You can check out the Calendar classes in this gist. If you've worked with iCalendar files in the past and know anything that we should be tweaking about what we're outputting, let me know more in the comments.

Sunday, March 31, 2013

Source "Snapshots"

In our small team of 20 engineers at Coursera, we've been talking a lot lately about what our approach to the world of "open source" should be, both now and long term.


Why open source?

We're all interested in the idea of open-sourcing parts of our code, and we're motivated by a few main reasons:

  • We are heavy users of open-source code in our Coursera codebase, and we would like to give back. Like many startups, we're built on top of a plethora of open-source technologies and libraries - Scala, Play, PHP, Django, Python, Backbone, RequireJS, plus numerous third party libraries built on top of those. One way of giving back is to contribute to the libraries themselves, and we've done that via bug fixes, documentation suggestions, and talks on how we use them. But we would also like to give back by showing them what we've built with their libraries, to serve as examples for other users of the library.

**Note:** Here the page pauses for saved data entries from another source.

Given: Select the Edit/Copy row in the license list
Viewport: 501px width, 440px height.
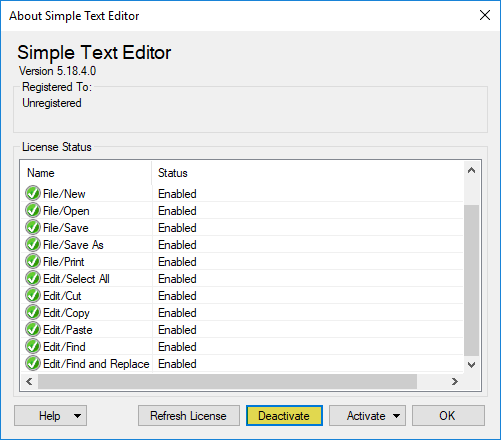Looking at the screenshot, I should coord(242,313).
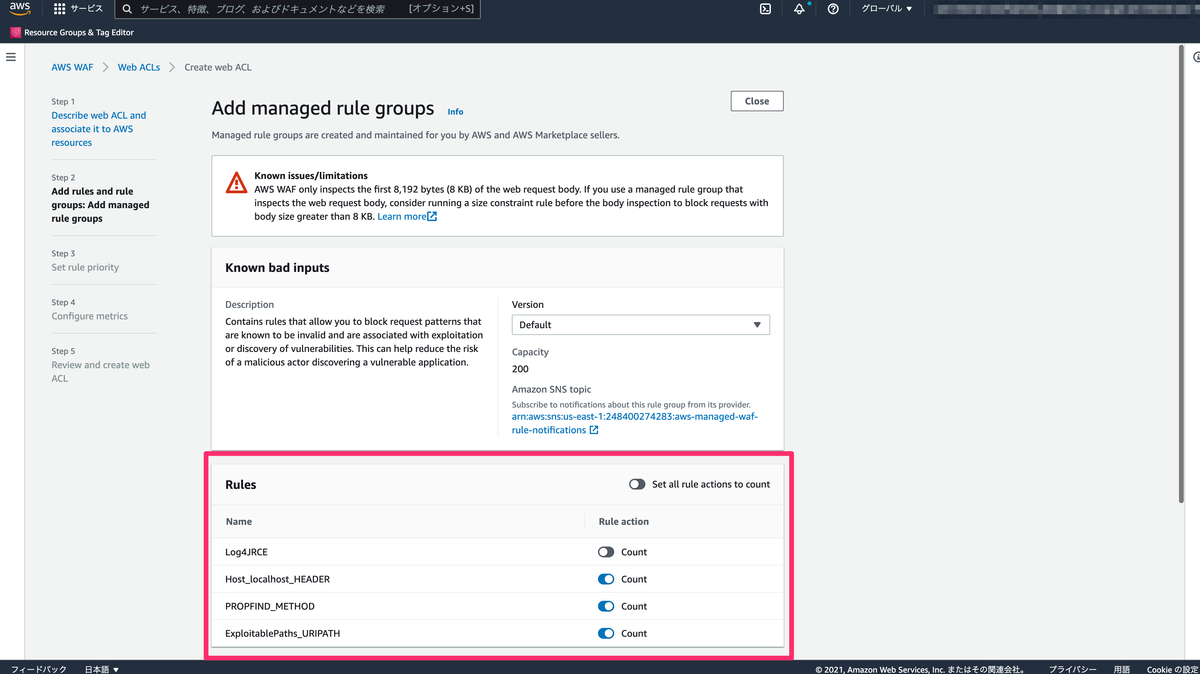Screen dimensions: 1200x674
Task: Click the Close button
Action: click(x=756, y=100)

  • We would like to be able to point to our code as a reference in public settings. For example, if we post a bug report about a particular library, we'd like to be able to point to our whole code that uses it, to give the context. Maybe we could elicit a more informed response that way, and someone could suggest a better way to accomplish what we're trying to do. Plus, when I give talks about a particular feature, I'd love to be able to finish by pointing people to the full code for that feature, so that they don't have to guess at the functionality from the snippets I managed to fit on the slides.


Why not open source?

As much as we are motivated to open-source parts of our code, we also have our reservations:

  • We do not have the engineering resources to maintain both a private codebase and public, open-source, community-fed codebase. There have been many interesting discussions lately about the "burden of open source", like this post from Divya after she deleted a popular github repository, and this talk by the Twitter Bootstrap co-creator where he compares the Bootstrap project to a cute puppy that becomes an old, fat, unwanted dog.

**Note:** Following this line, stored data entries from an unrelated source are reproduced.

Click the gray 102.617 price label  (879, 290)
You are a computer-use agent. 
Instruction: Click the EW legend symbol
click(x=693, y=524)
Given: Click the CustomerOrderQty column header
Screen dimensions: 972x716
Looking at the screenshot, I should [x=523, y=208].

    They both realized that when you open source something, you're also creating a community that requires nurturing and a product that requires maintenance and upgrades. Most open source projects do not come close to approaching the popularity of Bootstrap, but even an open source project with a handful of forks and pull requests requires resources and time. For example, my lscache library with only 35 forks has had 5 pull requests over the course of its 2 year existence, and I can distinctly remember putting lscache maintenance on my TODO list, procrastinating it, and feeling bad.

    We're in startup mode at Coursera, and we need to budget our time for internal needs first, without worrying about the potential time it can take to maintain an open-source codebase.

  • We do not always feel comfortable open-sourcing all the parts of a feature. For example, many of our Backbone JS apps communicate with a REST API. We're comfortable with developers seeing our Backbone code, since our JS is already inherently public (in an obfuscated way), but we are hesitant about the server-side REST API side. Maybe it would reveal secrets about upcoming or unknown features, or hey, maybe it has security holes that we haven't yet discovered. That code could also contain secrets like API keys, salts, and hashes, that we would have to carefully remove via a scrubbing script.

  • We do not always have the time to package a feature so that it's "ready-to-run". When you find an open source repository for a particular library or app that you actually want to use, you usually scroll down to find the "Installation instructions" and you hope that it's easy to get it working in a few minutes. As it turns out, it's not that easy to extract bits of a codebase and make them easy for anyone else to get running in their own environment. For example, at Coursera, we have our own custom build tool for our frontend code, we have custom templated configuration files that are used by that tool, and we have several Coursera-specific libraries that we use across all of our frontend apps. Yes, we could either open source all of those things, or figure out how to make our code work without depending on them, but either of those approaches would take significant time and resources.


An Approach: Source Snapshots?

But, as I started off by saying: we really want to give back to open source in some way. We've been mulling over our motivations and our reservations, and I think I've come up with an approach that I can use for many bits of our code, at least in the short term while we're low on resources: "snapshots".

A "snapshot" is a dump of some part of our codebase, taken at a point in time and copied into a public repository. It may be an incomplete dump (missing dependencies or server-side, e.g.), it would not necessarily be runnable, and it would have no guarantees of being up-to-date or ever being updated in the future.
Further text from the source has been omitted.